**Assigned task**
Every entry that appears below is to be output exactly.
[[ Provided material, beginning ]]
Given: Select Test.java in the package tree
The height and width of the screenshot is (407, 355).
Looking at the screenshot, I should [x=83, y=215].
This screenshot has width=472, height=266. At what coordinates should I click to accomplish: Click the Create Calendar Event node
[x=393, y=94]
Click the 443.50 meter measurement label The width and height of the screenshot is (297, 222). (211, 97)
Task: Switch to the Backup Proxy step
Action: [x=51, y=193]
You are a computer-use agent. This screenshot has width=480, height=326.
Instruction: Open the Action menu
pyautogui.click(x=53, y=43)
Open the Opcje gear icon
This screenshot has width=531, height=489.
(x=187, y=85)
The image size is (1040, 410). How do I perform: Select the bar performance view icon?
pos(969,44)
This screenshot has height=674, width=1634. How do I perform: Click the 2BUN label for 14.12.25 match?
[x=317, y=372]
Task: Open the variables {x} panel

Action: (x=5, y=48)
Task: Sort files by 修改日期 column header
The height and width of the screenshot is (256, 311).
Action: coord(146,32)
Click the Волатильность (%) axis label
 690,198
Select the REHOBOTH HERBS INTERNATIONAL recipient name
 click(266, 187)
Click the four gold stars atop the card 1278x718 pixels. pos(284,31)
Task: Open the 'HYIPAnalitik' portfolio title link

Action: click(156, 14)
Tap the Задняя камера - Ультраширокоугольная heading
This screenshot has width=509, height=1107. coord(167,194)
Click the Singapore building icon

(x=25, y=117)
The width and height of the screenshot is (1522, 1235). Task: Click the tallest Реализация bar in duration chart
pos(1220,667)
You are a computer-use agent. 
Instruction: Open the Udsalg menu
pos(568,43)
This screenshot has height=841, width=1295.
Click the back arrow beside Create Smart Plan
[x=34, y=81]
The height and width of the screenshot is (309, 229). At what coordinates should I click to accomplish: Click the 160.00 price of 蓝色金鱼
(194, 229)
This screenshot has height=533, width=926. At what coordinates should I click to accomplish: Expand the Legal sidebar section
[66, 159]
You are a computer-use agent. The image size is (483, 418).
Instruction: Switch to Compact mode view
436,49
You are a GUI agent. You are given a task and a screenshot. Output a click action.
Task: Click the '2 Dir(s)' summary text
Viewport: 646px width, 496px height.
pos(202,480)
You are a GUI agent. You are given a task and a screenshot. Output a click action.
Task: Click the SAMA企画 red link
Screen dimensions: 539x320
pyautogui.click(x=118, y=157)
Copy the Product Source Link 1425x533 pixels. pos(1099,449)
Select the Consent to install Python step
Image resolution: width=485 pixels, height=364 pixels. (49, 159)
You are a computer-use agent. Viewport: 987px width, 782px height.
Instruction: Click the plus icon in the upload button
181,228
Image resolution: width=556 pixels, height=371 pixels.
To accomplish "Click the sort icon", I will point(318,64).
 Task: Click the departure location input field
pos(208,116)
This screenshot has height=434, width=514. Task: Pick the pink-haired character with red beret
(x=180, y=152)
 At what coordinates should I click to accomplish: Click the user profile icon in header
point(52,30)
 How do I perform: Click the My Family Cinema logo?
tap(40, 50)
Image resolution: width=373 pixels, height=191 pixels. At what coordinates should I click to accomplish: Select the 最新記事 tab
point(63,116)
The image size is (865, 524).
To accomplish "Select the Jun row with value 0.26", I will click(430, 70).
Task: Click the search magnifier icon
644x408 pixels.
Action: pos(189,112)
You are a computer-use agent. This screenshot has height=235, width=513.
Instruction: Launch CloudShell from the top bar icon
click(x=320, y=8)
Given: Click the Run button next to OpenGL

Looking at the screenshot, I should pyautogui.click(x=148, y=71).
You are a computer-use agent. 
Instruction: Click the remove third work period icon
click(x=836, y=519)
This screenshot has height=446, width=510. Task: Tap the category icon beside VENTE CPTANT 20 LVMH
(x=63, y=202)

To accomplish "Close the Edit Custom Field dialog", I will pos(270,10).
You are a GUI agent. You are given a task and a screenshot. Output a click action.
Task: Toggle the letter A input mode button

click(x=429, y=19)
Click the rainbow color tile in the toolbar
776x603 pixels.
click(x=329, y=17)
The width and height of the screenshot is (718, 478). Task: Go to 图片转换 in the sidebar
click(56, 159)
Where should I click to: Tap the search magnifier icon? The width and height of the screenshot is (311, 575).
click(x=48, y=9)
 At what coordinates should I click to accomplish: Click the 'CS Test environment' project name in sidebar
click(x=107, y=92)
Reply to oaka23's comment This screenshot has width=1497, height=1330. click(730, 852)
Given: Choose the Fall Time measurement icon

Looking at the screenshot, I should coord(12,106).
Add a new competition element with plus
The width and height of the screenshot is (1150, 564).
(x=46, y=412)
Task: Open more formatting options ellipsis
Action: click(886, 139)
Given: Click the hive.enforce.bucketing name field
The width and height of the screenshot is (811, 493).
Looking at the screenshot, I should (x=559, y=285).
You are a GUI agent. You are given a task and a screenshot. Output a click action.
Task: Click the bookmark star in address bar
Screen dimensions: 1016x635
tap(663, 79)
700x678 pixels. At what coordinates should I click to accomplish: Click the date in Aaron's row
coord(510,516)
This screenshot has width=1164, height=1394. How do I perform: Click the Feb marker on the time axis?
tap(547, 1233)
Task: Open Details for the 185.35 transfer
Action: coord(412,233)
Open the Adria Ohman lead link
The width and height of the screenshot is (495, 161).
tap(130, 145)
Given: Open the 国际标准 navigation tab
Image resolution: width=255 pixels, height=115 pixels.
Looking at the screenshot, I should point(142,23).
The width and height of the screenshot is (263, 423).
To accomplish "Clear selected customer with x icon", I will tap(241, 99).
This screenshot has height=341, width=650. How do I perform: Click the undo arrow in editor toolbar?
[[ Provided material, end ]]
**The completed task**
Given: Select Test.java in the package tree
The height and width of the screenshot is (407, 355).
Looking at the screenshot, I should [x=83, y=215].
This screenshot has width=472, height=266. At what coordinates should I click to accomplish: Click the Create Calendar Event node
[x=393, y=94]
Click the 443.50 meter measurement label The width and height of the screenshot is (297, 222). (211, 97)
Task: Switch to the Backup Proxy step
Action: [x=51, y=193]
You are a computer-use agent. This screenshot has width=480, height=326.
Instruction: Open the Action menu
pyautogui.click(x=53, y=43)
Open the Opcje gear icon
This screenshot has width=531, height=489.
(x=187, y=85)
The image size is (1040, 410). How do I perform: Select the bar performance view icon?
pos(969,44)
This screenshot has height=674, width=1634. How do I perform: Click the 2BUN label for 14.12.25 match?
[x=317, y=372]
Task: Open the variables {x} panel

Action: (x=5, y=48)
Task: Sort files by 修改日期 column header
The height and width of the screenshot is (256, 311).
Action: coord(146,32)
Click the Волатильность (%) axis label
 690,198
Select the REHOBOTH HERBS INTERNATIONAL recipient name
 click(266, 187)
Click the four gold stars atop the card 1278x718 pixels. pos(284,31)
Task: Open the 'HYIPAnalitik' portfolio title link

Action: click(156, 14)
Tap the Задняя камера - Ультраширокоугольная heading
This screenshot has width=509, height=1107. coord(167,194)
Click the Singapore building icon

(x=25, y=117)
The width and height of the screenshot is (1522, 1235). Task: Click the tallest Реализация bar in duration chart
pos(1220,667)
You are a computer-use agent. 
Instruction: Open the Udsalg menu
pos(568,43)
This screenshot has height=841, width=1295.
Click the back arrow beside Create Smart Plan
[x=34, y=81]
The height and width of the screenshot is (309, 229). At what coordinates should I click to accomplish: Click the 160.00 price of 蓝色金鱼
(194, 229)
This screenshot has height=533, width=926. At what coordinates should I click to accomplish: Expand the Legal sidebar section
[66, 159]
You are a computer-use agent. The image size is (483, 418).
Instruction: Switch to Compact mode view
436,49
You are a GUI agent. You are given a task and a screenshot. Output a click action.
Task: Click the '2 Dir(s)' summary text
Viewport: 646px width, 496px height.
pos(202,480)
You are a GUI agent. You are given a task and a screenshot. Output a click action.
Task: Click the SAMA企画 red link
Screen dimensions: 539x320
pyautogui.click(x=118, y=157)
Copy the Product Source Link 1425x533 pixels. pos(1099,449)
Select the Consent to install Python step
Image resolution: width=485 pixels, height=364 pixels. (49, 159)
You are a computer-use agent. Viewport: 987px width, 782px height.
Instruction: Click the plus icon in the upload button
181,228
Image resolution: width=556 pixels, height=371 pixels.
To accomplish "Click the sort icon", I will point(318,64).
 Task: Click the departure location input field
pos(208,116)
This screenshot has height=434, width=514. Task: Pick the pink-haired character with red beret
(x=180, y=152)
 At what coordinates should I click to accomplish: Click the user profile icon in header
point(52,30)
 How do I perform: Click the My Family Cinema logo?
tap(40, 50)
Image resolution: width=373 pixels, height=191 pixels. At what coordinates should I click to accomplish: Select the 最新記事 tab
point(63,116)
The image size is (865, 524).
To accomplish "Select the Jun row with value 0.26", I will click(430, 70).
Task: Click the search magnifier icon
644x408 pixels.
Action: pos(189,112)
You are a computer-use agent. This screenshot has height=235, width=513.
Instruction: Launch CloudShell from the top bar icon
click(x=320, y=8)
Given: Click the Run button next to OpenGL

Looking at the screenshot, I should pyautogui.click(x=148, y=71).
You are a computer-use agent. 
Instruction: Click the remove third work period icon
click(x=836, y=519)
This screenshot has height=446, width=510. Task: Tap the category icon beside VENTE CPTANT 20 LVMH
(x=63, y=202)

To accomplish "Close the Edit Custom Field dialog", I will pos(270,10).
You are a GUI agent. You are given a task and a screenshot. Output a click action.
Task: Toggle the letter A input mode button

click(x=429, y=19)
Click the rainbow color tile in the toolbar
776x603 pixels.
click(x=329, y=17)
The width and height of the screenshot is (718, 478). Task: Go to 图片转换 in the sidebar
click(56, 159)
Where should I click to: Tap the search magnifier icon? The width and height of the screenshot is (311, 575).
click(x=48, y=9)
 At what coordinates should I click to accomplish: Click the 'CS Test environment' project name in sidebar
click(x=107, y=92)
Reply to oaka23's comment This screenshot has width=1497, height=1330. click(730, 852)
Given: Choose the Fall Time measurement icon

Looking at the screenshot, I should coord(12,106).
Add a new competition element with plus
The width and height of the screenshot is (1150, 564).
(x=46, y=412)
Task: Open more formatting options ellipsis
Action: click(886, 139)
Given: Click the hive.enforce.bucketing name field
The width and height of the screenshot is (811, 493).
Looking at the screenshot, I should (x=559, y=285).
You are a GUI agent. You are given a task and a screenshot. Output a click action.
Task: Click the bookmark star in address bar
Screen dimensions: 1016x635
tap(663, 79)
700x678 pixels. At what coordinates should I click to accomplish: Click the date in Aaron's row
coord(510,516)
This screenshot has width=1164, height=1394. How do I perform: Click the Feb marker on the time axis?
tap(547, 1233)
Task: Open Details for the 185.35 transfer
Action: coord(412,233)
Open the Adria Ohman lead link
The width and height of the screenshot is (495, 161).
tap(130, 145)
Given: Open the 国际标准 navigation tab
Image resolution: width=255 pixels, height=115 pixels.
Looking at the screenshot, I should point(142,23).
The width and height of the screenshot is (263, 423).
To accomplish "Clear selected customer with x icon", I will tap(241, 99).
This screenshot has height=341, width=650. How do I perform: Click the undo arrow in editor toolbar?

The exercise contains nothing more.